We encouraged IT organizations to loosen the ties of control as far back as 2008, when we explained Why Today is a Perfect Time for No-ESB SOA. Move the control to the Service composition level, we argued, and free yourself from the limitations and inflexibility of a middleware-centric approach to integration. Four years later, this move to lightweight, decentralized Business Process Management (BPM) is still a work in progress, in part because the BPM tools on the market follow the old middleware-centric patterns, but also because the marketplace is not yet ready for the paradigm shift that we’re now in the midst of.

Today’s question, therefore, is whether the market—that is, you—are ready for COA. Are you ready to free the Cloud from the data center? Are you ready to give up centralized security in favor of a lightweight, federated approach? Are you ready to discard the API-centric ROA in favor of the truly RESTful HOA? Perhaps. But such changes in thinking take time. But ready or not, change is afoot. Be an ostrich and continue to do things the old way at your peril.

The ZapThink Take

ZapThink has been piecing this story together for years now, and we’ll pull all the threads together in our upcoming book, The Agile Architecture Revolution (John Wiley & Sons, 2013). As we move away from vertically scalable enterprise applications that require and promote central control to a Cloud of distributed resources that cross organizational boundaries, organizations will need to rethink—and in many cases, reinvent—their approach to governance, security, scalability, and change. In other words, a new way of looking at architecture.

We don’t call this shift a revolution lightly. True revolutions require paradigm shifts: throwing out old ways of thinking and replacing them with entirely different approaches. As a result, paradigm shifts suggest some manner of disruption and discontinuity that in turn differentiates revolutionary change from evolutionary change. Furthermore, revolutionary change is difficult to identify while it’s happening. People usually aren’t sure they’ve been through a revolution until after the fact. Evolutionary change, on the other hand, is far easier to detect, and can move so fast that people confuse it with a true paradigm shift.
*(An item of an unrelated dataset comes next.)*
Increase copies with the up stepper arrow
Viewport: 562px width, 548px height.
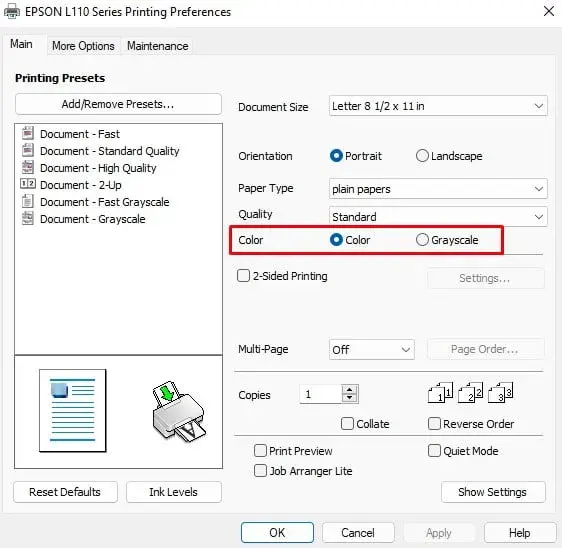(349, 390)
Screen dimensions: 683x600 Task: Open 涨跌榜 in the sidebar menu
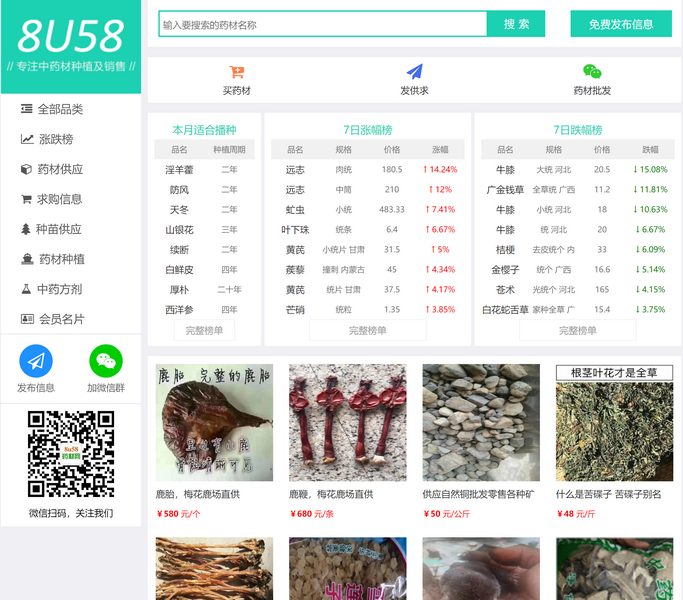click(x=55, y=139)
We got it wrong in the dot.com era. The hype around the “New Economy” turned out to be just that—hype. The Web turned out to be more of a new marketing channel than a true paradigm shift. The Agile Architecture Revolution, however, is more subtle, because it involves so many different types of change across so many different areas of endeavor. We won’t be sure till we’re done, of course, but the disruption is already upon us. Don’t be an ostrich.